*** Opening TEXT ***
Even in the early morning darkness, firefighter Robert Martin could still see dense black smoke billowing out of a north Minneapolis duplex Saturday as frantic residents hanging from windows screamed for help.

That's when he saw a couple dangling their 4-year-old boy out the second-floor window.

"Let him go," he yelled from below before they dropped the child safely into his arms. "It was pandemonium. If they're hanging out windows, then they're trapped."

Flames from the basement fire were just starting to spread to the first floor when firefighters arrived around 5:45 a.m. to the two-story house off the 4400 block of Aldrich Avenue N. Heavy smoke had already blanketed the entire house, though, making residents frantic to escape.

"It was chaos, people screaming and hanging out of windows," Capt. John Romero said, walking the charred hallways Saturday afternoon. "Everything was moving fast. We were dealing not with minutes, but seconds."

While his three-person team, the first on the scene, had seen worse fires, he said this one was unusual and could have been very deadly because more than 20 people were packed into the older building, sectioned into eight rental apartments. Martin, the team's driver, even had to jump in to help, catching the child as the other two firefighters used a ladder to rescue the couple.

Broken glass covered the ground and Angela Cannedy's husband lay nearby, his head bleeding profusely in the snow after jumping through their first-floor window.

"The smoke and fire was so intense," she said Saturday, returning to get belongings from the smoke-stained building.
*** Closing TEXT ***
*** Opening DATA SEGMENT ***
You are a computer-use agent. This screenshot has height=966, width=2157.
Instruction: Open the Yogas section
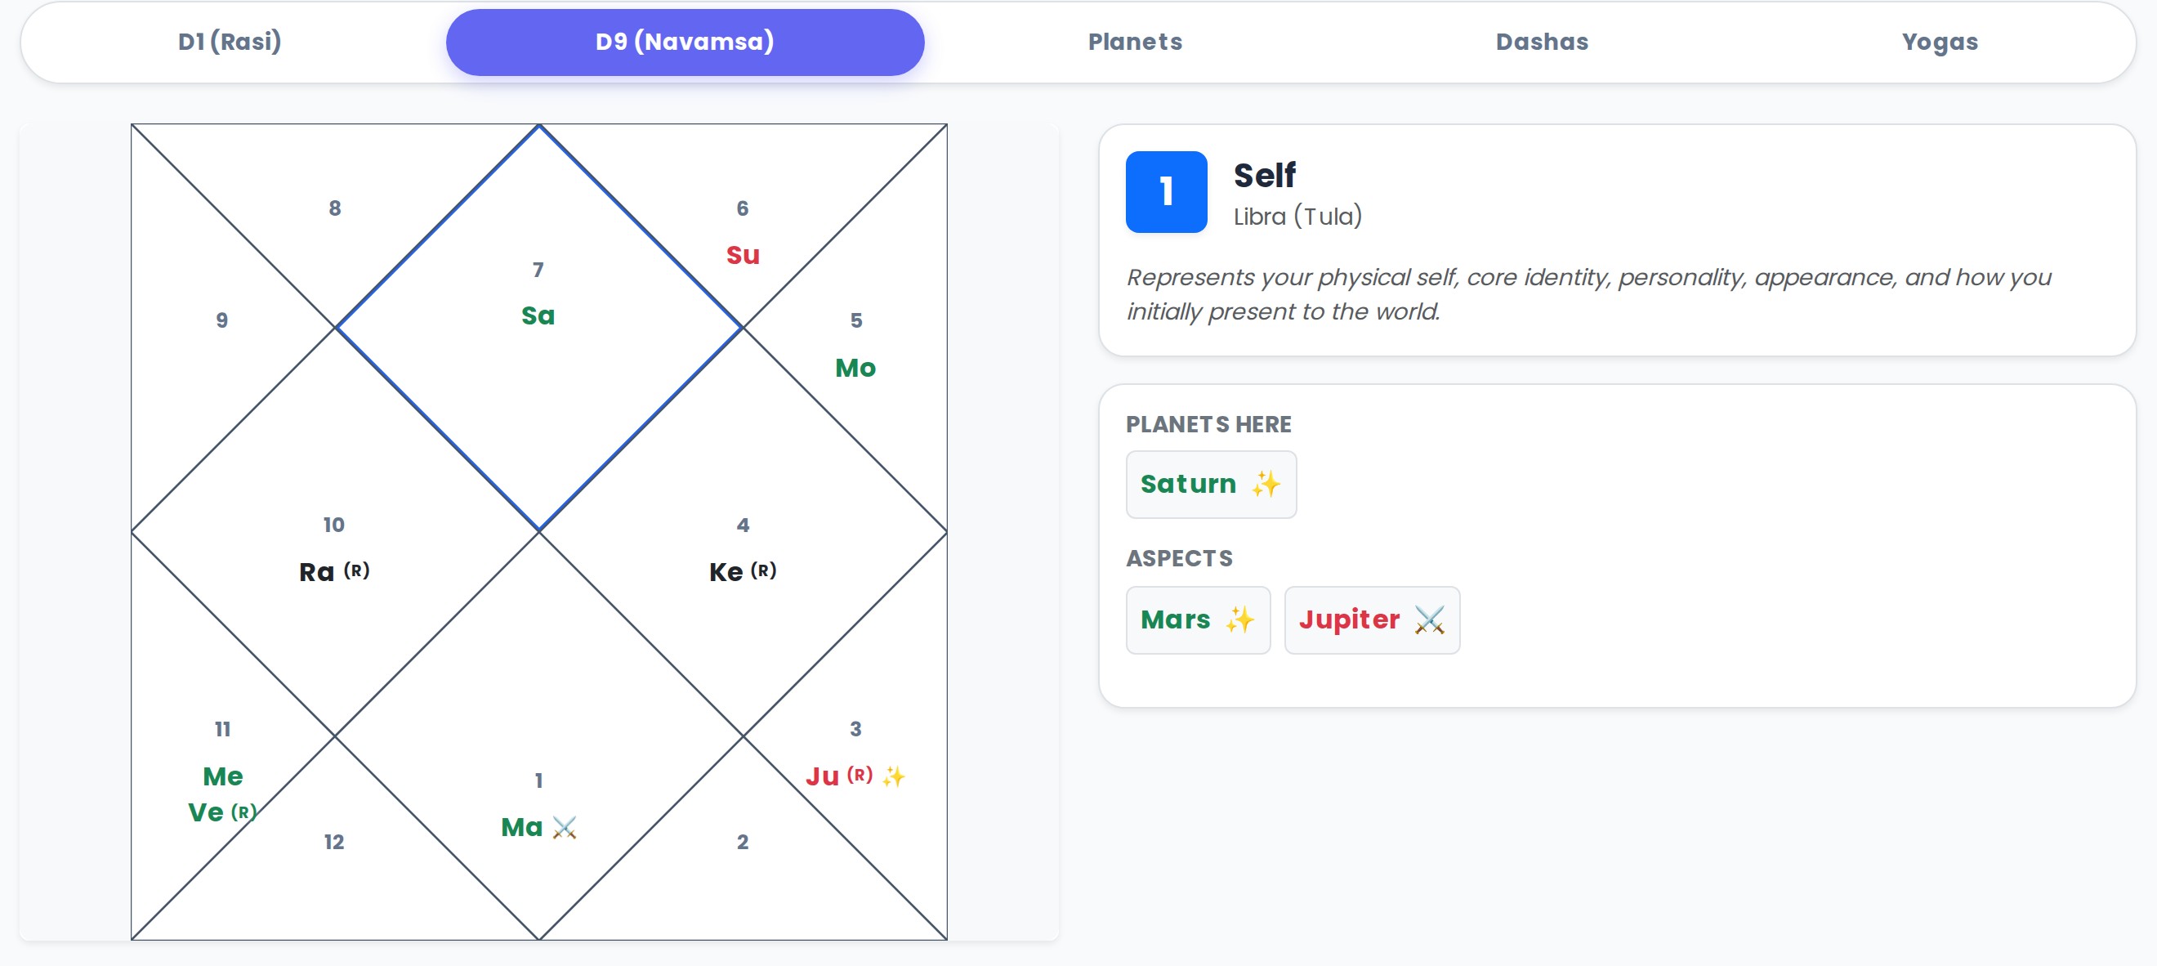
*** Closing DATA SEGMENT ***
- **ACTION ITEM**:
Please transcribe, word for word, the portion of the duplex fire article that begins with the words containing "Even in the" and ends with "frantic to escape.".

- **REPLY TO THE TASK**:
Even in the early morning darkness, firefighter Robert Martin could still see dense black smoke billowing out of a north Minneapolis duplex Saturday as frantic residents hanging from windows screamed for help.

That's when he saw a couple dangling their 4-year-old boy out the second-floor window.

"Let him go," he yelled from below before they dropped the child safely into his arms. "It was pandemonium. If they're hanging out windows, then they're trapped."

Flames from the basement fire were just starting to spread to the first floor when firefighters arrived around 5:45 a.m. to the two-story house off the 4400 block of Aldrich Avenue N. Heavy smoke had already blanketed the entire house, though, making residents frantic to escape.